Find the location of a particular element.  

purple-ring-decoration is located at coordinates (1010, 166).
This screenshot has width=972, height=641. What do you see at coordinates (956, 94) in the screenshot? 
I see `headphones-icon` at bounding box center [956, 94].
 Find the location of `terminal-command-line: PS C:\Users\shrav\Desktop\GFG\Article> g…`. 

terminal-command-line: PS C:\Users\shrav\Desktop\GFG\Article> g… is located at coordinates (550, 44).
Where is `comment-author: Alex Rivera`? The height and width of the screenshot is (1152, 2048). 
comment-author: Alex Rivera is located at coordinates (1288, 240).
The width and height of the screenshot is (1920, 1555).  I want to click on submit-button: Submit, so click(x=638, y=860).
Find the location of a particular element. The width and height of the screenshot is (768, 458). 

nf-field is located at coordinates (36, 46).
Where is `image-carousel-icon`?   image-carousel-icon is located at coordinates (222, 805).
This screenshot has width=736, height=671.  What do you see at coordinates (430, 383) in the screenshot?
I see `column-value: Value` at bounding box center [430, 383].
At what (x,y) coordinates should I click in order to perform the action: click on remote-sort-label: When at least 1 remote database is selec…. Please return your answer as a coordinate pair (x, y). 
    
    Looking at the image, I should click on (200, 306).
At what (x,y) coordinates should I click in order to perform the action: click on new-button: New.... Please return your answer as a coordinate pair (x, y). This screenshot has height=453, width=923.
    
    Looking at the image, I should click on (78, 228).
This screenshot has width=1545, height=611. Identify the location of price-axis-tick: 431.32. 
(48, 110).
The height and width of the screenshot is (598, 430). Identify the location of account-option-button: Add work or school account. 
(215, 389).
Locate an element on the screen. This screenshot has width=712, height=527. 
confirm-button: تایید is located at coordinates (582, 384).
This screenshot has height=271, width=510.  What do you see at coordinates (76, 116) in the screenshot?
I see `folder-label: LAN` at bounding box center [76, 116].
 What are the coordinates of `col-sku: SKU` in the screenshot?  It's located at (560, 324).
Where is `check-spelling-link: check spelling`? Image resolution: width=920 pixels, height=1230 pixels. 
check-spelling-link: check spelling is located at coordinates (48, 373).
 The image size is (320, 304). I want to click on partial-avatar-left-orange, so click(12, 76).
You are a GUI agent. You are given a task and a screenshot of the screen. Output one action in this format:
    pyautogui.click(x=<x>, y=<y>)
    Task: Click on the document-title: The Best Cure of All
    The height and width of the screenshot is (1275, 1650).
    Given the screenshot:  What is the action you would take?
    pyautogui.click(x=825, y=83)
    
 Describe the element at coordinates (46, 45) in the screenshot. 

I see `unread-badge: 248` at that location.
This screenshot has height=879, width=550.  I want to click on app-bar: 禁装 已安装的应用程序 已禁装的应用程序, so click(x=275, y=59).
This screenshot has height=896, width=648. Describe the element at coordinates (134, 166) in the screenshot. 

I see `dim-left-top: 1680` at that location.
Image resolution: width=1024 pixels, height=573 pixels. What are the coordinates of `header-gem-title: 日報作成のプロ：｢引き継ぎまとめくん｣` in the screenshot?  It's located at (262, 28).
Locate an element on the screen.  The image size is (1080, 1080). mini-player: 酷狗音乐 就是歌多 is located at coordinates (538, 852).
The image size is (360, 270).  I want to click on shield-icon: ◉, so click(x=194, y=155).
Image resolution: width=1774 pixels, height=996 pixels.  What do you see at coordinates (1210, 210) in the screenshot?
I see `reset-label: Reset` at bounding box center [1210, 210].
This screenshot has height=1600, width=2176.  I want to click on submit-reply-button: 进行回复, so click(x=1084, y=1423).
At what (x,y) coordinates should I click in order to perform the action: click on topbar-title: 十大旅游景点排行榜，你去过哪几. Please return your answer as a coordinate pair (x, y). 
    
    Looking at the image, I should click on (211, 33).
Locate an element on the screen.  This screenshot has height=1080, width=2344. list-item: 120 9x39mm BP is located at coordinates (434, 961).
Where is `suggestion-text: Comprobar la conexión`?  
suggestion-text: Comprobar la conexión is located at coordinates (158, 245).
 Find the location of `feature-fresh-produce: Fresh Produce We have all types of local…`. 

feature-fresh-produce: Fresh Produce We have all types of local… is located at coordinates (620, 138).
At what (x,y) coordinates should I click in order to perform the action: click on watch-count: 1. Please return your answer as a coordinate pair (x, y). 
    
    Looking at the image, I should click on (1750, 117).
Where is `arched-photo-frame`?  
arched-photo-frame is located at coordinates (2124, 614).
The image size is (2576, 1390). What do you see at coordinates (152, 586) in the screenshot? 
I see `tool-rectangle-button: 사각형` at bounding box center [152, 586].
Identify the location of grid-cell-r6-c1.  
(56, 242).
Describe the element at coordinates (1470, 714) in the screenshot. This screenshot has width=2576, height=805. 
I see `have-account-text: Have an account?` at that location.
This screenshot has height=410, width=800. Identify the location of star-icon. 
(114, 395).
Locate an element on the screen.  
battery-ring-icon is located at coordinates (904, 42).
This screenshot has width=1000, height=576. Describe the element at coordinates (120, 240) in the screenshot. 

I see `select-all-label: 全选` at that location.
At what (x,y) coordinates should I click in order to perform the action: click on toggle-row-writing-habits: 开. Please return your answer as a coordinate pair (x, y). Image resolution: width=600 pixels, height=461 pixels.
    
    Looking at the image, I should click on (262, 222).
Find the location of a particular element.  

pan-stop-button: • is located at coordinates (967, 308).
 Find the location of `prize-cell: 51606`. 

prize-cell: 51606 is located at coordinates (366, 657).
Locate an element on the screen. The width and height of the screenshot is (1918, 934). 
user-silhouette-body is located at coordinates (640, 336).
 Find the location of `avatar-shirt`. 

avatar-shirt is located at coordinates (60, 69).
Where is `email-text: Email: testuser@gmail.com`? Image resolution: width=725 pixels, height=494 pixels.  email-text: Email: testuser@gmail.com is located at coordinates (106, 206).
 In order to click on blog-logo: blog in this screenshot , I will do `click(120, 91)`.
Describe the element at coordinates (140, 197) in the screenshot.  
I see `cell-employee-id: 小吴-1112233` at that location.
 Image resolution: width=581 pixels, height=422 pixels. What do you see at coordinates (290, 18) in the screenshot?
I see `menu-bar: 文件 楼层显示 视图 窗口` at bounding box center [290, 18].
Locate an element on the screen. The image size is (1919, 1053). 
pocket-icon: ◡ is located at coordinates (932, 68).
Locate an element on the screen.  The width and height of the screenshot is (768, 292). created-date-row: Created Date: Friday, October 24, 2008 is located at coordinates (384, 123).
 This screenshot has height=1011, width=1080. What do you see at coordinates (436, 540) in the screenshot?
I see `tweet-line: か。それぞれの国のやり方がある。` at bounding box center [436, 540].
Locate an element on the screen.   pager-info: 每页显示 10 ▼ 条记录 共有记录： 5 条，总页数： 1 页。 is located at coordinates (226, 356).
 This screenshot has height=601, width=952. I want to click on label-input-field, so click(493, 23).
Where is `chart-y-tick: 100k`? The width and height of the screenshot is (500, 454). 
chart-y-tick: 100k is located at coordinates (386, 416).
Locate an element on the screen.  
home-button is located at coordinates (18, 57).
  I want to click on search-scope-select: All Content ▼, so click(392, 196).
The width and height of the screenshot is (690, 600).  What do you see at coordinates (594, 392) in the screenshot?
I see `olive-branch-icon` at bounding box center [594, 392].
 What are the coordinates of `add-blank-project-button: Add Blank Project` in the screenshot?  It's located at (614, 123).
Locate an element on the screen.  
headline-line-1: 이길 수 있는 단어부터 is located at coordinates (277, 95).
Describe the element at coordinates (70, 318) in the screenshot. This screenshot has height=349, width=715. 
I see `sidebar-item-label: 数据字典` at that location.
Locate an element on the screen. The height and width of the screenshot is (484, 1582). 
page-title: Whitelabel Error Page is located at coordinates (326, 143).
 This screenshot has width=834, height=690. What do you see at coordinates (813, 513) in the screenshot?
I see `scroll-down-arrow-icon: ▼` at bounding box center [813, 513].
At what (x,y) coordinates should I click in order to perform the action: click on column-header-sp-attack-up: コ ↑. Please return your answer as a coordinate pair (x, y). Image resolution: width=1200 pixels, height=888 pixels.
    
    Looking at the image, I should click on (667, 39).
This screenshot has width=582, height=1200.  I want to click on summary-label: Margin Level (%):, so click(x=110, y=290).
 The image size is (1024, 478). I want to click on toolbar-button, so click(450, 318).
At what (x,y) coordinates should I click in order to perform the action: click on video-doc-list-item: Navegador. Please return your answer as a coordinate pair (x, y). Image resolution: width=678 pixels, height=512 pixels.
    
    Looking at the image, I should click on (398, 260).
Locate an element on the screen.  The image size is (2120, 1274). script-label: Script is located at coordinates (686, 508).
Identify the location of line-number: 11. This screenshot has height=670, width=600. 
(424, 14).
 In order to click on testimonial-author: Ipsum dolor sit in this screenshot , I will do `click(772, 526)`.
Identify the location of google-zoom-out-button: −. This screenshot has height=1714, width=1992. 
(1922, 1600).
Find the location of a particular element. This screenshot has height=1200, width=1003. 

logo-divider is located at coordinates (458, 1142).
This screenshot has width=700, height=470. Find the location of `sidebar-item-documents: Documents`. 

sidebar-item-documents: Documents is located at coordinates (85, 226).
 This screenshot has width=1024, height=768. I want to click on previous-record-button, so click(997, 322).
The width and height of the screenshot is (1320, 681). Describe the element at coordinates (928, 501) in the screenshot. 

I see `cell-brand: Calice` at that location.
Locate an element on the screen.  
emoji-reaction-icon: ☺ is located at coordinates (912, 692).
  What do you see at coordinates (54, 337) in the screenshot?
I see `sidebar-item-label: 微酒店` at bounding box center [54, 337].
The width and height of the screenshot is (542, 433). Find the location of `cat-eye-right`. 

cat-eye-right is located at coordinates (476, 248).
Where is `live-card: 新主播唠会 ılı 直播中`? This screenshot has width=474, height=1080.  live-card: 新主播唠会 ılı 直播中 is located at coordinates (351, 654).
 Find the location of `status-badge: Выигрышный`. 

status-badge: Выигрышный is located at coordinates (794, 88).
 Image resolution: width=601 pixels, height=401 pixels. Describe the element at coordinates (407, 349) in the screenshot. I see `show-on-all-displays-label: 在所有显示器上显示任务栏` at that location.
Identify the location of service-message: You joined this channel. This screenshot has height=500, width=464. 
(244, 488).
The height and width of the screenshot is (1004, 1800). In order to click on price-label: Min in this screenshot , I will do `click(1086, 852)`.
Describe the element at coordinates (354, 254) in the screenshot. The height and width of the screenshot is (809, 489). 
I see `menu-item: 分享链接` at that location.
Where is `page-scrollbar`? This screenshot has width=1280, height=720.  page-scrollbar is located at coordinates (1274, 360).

**WORK INSTRUCTIONS:** Please quote the records above word for word, from their first line through the line containing "center [430, 383].", with both of those lines included.

**TASK RESPONSE:**
Find the location of a particular element.  

purple-ring-decoration is located at coordinates (1010, 166).
This screenshot has width=972, height=641. What do you see at coordinates (956, 94) in the screenshot? 
I see `headphones-icon` at bounding box center [956, 94].
 Find the location of `terminal-command-line: PS C:\Users\shrav\Desktop\GFG\Article> g…`. 

terminal-command-line: PS C:\Users\shrav\Desktop\GFG\Article> g… is located at coordinates (550, 44).
Where is `comment-author: Alex Rivera`? The height and width of the screenshot is (1152, 2048). 
comment-author: Alex Rivera is located at coordinates (1288, 240).
The width and height of the screenshot is (1920, 1555).  I want to click on submit-button: Submit, so click(x=638, y=860).
Find the location of a particular element. The width and height of the screenshot is (768, 458). 

nf-field is located at coordinates (36, 46).
Where is `image-carousel-icon`?   image-carousel-icon is located at coordinates (222, 805).
This screenshot has width=736, height=671.  What do you see at coordinates (430, 383) in the screenshot?
I see `column-value: Value` at bounding box center [430, 383].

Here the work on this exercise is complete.